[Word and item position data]
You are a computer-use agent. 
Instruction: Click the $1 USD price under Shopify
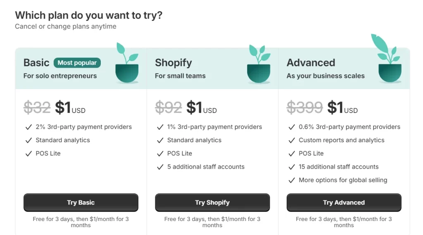(x=201, y=108)
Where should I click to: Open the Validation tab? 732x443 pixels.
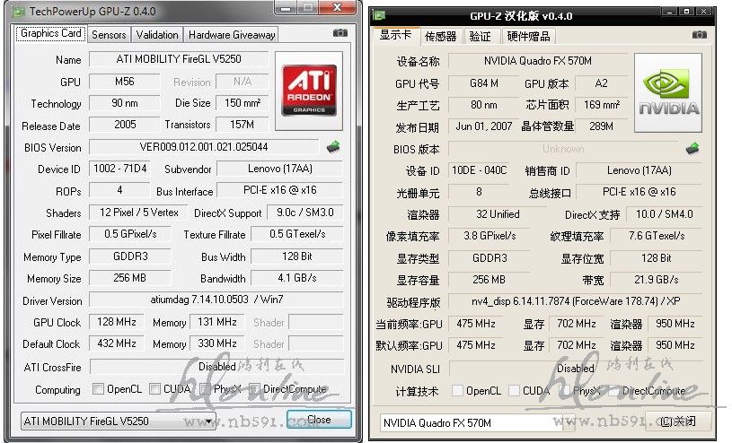[157, 34]
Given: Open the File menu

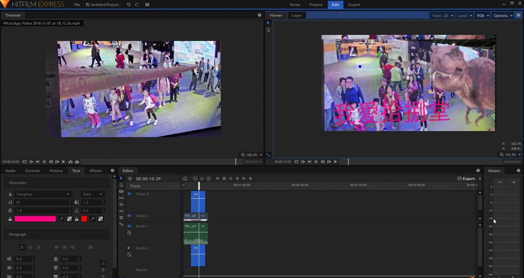Looking at the screenshot, I should tap(77, 5).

_What is required_
Reproduce the text of the entries above precisely, character for character, omitting the pictures.

_Result_
You are a computer-use agent. 
Instruction: Click the $1 USD price under Shopify
(x=201, y=108)
Where should I click to: Open the Validation tab? 732x443 pixels.
[157, 34]
Given: Open the File menu

Looking at the screenshot, I should tap(77, 5).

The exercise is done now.